Palmerina Ferreira Lima was a small-scale farmer in the Brazilian Cerrado, until her land was stolen. At the age of 77, she watched a company put up fences to keep her out and build a massive industrial soy plantation. In the decade since they seized her and her neighbors’ property, the project has nearly dried up the river that her community relies on for water.
“We are here afraid of dying of thirst,” she told organizers. “If only these projects would stop, water would come back. But they don’t stop.”
Who owns the soy plantations destroying Palmerina’s community? Harvard University.
Using its endowment, Harvard has invested over $1 billion in farmland, including holdings in Brazil, South Africa, Russia, the Ukraine, New Zealand, Australia, and the U.S. The university has become one of the world’s largest farmland investors. This school isn’t just influential in education; when others see how Harvard invests, they follow suit. Harvard’s investment style has bolstered a global cadre of farmland speculators making the same bad choices, displacing communities and destroying the environment.

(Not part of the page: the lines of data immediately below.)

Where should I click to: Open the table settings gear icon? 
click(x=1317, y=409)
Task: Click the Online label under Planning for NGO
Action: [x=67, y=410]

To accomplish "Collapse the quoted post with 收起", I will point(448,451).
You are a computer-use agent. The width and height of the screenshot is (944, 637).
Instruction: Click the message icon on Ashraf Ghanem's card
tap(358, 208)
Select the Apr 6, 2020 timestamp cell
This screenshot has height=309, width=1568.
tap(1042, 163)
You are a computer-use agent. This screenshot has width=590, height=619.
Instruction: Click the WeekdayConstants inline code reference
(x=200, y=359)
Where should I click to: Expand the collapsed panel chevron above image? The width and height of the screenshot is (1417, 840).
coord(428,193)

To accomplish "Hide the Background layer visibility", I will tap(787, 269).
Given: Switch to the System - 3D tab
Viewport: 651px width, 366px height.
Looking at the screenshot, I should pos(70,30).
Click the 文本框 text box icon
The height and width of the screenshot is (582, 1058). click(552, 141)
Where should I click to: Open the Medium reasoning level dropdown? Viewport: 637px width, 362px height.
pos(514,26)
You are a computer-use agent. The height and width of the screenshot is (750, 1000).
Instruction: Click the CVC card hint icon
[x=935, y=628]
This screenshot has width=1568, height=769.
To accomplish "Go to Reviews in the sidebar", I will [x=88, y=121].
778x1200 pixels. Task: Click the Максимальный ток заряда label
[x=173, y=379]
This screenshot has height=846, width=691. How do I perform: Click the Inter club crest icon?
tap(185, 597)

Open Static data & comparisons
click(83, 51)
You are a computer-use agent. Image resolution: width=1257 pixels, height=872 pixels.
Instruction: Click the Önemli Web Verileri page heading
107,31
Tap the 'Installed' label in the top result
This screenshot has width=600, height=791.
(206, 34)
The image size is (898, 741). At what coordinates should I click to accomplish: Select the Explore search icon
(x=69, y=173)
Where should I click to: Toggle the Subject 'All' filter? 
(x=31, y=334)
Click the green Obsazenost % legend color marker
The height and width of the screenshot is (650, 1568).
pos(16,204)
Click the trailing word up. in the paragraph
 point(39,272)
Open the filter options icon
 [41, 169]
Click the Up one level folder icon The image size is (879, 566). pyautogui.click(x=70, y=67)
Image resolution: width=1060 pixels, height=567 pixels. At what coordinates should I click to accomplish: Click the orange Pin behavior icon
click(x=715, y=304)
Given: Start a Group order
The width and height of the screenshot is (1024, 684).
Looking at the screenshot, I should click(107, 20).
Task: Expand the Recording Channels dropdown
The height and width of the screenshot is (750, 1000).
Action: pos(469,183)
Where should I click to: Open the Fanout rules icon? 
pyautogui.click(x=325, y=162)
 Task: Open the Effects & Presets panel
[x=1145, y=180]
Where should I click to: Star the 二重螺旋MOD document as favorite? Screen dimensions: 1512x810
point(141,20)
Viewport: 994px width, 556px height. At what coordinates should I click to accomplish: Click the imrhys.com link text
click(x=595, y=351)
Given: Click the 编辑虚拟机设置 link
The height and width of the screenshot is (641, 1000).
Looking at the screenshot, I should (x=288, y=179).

Recently, Harvard sold $325 million of its farmland in the Brazilian Cerrado to an industrial agribusiness. Harvard thinks it can wash its hands of its human rights violations with this sale, but as a student at the Harvard Kennedy of Government, that’s not what I want Harvard to do. I want my school to make amends. I want them to pay reparations.
Harvard’s investments have caused serious destruction. Thanks to extensive research by groups like GRAIN and Rede Social de Justiça e Direitos Humanos, we know their land in Brazil was often acquired through illegal means, forged land titles, and violent intimidation of communities.
In Australia, Harvard neglected its due diligence and destroyed aboriginal burial sites while clearing land. In South Africa, Harvard grabbed land that had been granted to Black workers after apartheid, essentially rolling back reparations for the sake of profit. Again and again, poor, Black, and indigenous people bear the brunt of Harvard’s recklessness.
Land holdings like this aggravate the climate crisis. Agriculture is responsible for about a quarter of greenhouse gas emissions. In particular, Harvard’s brand of industrial, monoculture plantations exhaust local water supplies, use harmful chemicals like RoundUp, and contribute to deforestation. Research found that Harvard’s cleared lands contributed to the devastating 2019 wildfires that left Brazil’s biodiverse Cerrado region up in smoke.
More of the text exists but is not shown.